### EXERCISE AIM:
Would you retype exactly the lines from the one containing "How do I perform: Click the volume" through the last line of the records below, and nothing else?

### SUPPLIED INFORMATION:
+++
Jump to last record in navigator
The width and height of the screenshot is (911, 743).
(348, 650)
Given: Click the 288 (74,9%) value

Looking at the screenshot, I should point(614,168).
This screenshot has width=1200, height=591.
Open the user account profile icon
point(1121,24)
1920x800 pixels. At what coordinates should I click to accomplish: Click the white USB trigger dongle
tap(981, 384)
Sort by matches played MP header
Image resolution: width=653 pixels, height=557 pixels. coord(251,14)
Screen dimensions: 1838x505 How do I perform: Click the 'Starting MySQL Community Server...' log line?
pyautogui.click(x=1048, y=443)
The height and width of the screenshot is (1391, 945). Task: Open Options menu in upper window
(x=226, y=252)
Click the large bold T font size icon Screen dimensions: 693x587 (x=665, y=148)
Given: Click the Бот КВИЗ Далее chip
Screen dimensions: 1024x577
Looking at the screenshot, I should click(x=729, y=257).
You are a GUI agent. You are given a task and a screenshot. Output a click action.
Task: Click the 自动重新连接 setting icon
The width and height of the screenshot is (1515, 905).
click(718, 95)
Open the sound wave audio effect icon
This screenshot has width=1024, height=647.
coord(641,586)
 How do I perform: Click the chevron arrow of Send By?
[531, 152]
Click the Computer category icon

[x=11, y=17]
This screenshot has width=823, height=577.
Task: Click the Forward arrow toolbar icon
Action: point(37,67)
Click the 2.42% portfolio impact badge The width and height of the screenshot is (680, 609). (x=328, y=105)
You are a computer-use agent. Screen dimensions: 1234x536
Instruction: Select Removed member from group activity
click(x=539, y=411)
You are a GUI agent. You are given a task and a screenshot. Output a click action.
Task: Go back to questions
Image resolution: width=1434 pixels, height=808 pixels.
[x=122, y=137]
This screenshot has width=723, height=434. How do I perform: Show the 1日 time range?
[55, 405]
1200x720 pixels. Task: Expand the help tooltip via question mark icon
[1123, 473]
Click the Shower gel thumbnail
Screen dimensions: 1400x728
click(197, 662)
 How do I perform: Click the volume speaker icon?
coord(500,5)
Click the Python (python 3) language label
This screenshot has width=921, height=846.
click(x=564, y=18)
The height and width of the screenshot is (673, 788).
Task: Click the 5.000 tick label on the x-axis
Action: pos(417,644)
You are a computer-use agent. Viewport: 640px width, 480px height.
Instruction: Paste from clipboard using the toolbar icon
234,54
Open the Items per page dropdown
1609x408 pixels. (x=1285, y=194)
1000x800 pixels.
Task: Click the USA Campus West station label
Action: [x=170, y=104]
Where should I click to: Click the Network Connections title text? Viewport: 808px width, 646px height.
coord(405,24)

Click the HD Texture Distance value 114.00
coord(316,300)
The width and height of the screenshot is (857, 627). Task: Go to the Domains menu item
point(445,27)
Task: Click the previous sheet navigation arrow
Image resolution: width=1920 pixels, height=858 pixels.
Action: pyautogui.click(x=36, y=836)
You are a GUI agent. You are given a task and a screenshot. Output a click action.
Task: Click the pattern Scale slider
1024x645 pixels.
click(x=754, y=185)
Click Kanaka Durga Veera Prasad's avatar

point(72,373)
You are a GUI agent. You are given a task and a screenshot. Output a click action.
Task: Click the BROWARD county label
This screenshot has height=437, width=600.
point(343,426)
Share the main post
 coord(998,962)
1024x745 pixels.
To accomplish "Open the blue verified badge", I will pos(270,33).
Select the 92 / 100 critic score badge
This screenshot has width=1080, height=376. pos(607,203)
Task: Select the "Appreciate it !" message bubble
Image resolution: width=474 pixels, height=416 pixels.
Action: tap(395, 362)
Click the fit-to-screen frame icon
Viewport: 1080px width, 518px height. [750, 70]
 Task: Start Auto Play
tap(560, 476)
+++
### RESPONSE TO THE EXERCISE:
 How do I perform: Click the volume speaker icon?
coord(500,5)
Click the Python (python 3) language label
This screenshot has width=921, height=846.
click(x=564, y=18)
The height and width of the screenshot is (673, 788).
Task: Click the 5.000 tick label on the x-axis
Action: pos(417,644)
You are a computer-use agent. Viewport: 640px width, 480px height.
Instruction: Paste from clipboard using the toolbar icon
234,54
Open the Items per page dropdown
1609x408 pixels. (x=1285, y=194)
1000x800 pixels.
Task: Click the USA Campus West station label
Action: [x=170, y=104]
Where should I click to: Click the Network Connections title text? Viewport: 808px width, 646px height.
coord(405,24)

Click the HD Texture Distance value 114.00
coord(316,300)
The width and height of the screenshot is (857, 627). Task: Go to the Domains menu item
point(445,27)
Task: Click the previous sheet navigation arrow
Image resolution: width=1920 pixels, height=858 pixels.
Action: pyautogui.click(x=36, y=836)
You are a GUI agent. You are given a task and a screenshot. Output a click action.
Task: Click the pattern Scale slider
1024x645 pixels.
click(x=754, y=185)
Click Kanaka Durga Veera Prasad's avatar

point(72,373)
You are a GUI agent. You are given a task and a screenshot. Output a click action.
Task: Click the BROWARD county label
This screenshot has height=437, width=600.
point(343,426)
Share the main post
 coord(998,962)
1024x745 pixels.
To accomplish "Open the blue verified badge", I will pos(270,33).
Select the 92 / 100 critic score badge
This screenshot has width=1080, height=376. pos(607,203)
Task: Select the "Appreciate it !" message bubble
Image resolution: width=474 pixels, height=416 pixels.
Action: tap(395, 362)
Click the fit-to-screen frame icon
Viewport: 1080px width, 518px height. [750, 70]
 Task: Start Auto Play
tap(560, 476)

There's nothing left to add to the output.